広い柔道場のような場所に遠された俺は、どういう流れやらさっき紹介されたばかりの香車と向かい合っていた。
「あまり緊張しないでください。今からアリスさんには受身とか、急に襲われたときの回避法を学んでもらおうと思ってるんです」
「お、おう……」
「将軍様は、アリスさんには強い男になって欲しい、と言ってましたが、そう簡単に強くなれるわけは無いので、今回は基礎編、ということで」
爽やかに説明されて、少し自分が情けなくなってくるが、確かにこれは良い機会である。いつまたあの狂ったうさ耳少女に襲われるか分からないのだ。逃げる訓練くらいしておいた方が良いだろう。将軍さまさまである。
「ああ、……よろしくお願いします」
真面目に一礼すると、香車も一礼した。
「では、まず受身の練習からですね!」
二コリ。香車の笑顔が、変わったのはそのときだった。
――結論から言おう。香車はどSの星から来た王子様だったのだ。……とにかく、容赦の無い特訓だった。俺もう泣いちゃう。
「ほらほら、もう一回!」
「お、おうっ!」
「よーしよし、そらっもう一回!」
「うおおっ」
「さあ、息が上がってますよー」
「……ううっ」
そんな感じで、俺は長時間に及ぶ(精神的には数十時間くらい経った気がする)特訓に汗を流したのだった。
息が上がってその場に寝転がった俺に、香車が苦笑する。
「仕方ありませんね、それじゃちょっと休憩にしますか」
香車の言葉に、俺は思わず上半身だけ起き上がった。
「!? まだやんのかよっ!」
「当たり前じゃないですかー。じゃあ、お水でも貰って来ますね」
俺に付きっ切りで稽古をつけていた香車は、汗を掻いてはいても余裕の様子で歩いていく。謎過ぎる。なんつー体力だ。この世界の奴はみんなそうなんだろうか。初めて会ったときの桂馬もなんか凄かったし。壁粉砕してたし。

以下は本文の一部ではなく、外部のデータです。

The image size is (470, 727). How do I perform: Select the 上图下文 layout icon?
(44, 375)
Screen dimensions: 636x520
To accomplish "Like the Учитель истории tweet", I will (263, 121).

ちなみに桂馬は将軍に呼び出されて今どこに居るかは分からない。俺は広い稽古場の床で一人大の字になっていた。
――久しぶりに一人きりだ。
久しぶりとは言っても、どれくらいぶりかと言われると説明しがたい。この世界に不本意ながらやって来てから、どれくらいの時間が経っているのか、俺にはよく分からなかった。時間感覚がおかしいのだ。凄い時間が経っているようにも感じるし、実は一日も経っていないのかもしれない、とも思う。いつ外を眺めても、外が明るいピンク色に染まっているのも原因の一つかもしれない。この世界は夜暗くなるという概念があるのだろうか。
「……っはあ、疲れた」
ぼやきながら外を眺める。稽古場には縁側が付いていた。今は戸が全開になっていて、俺が寝転がっている所からでも十分に外の景色を眺めることが出来た。……相変わらずピンク色の空が不気味だ。だが、こんな空の色を、もしかしたらどこかで見たことがあるのではないか、と俺は内心思い始めていた。真っ赤な夕日が沈む直前、ピンク色に染まった世界を、昔一度見たことがあるような……。
「やあアリス、久しぶりだね」
そのとき突然、ひやりとした声が耳に響いた。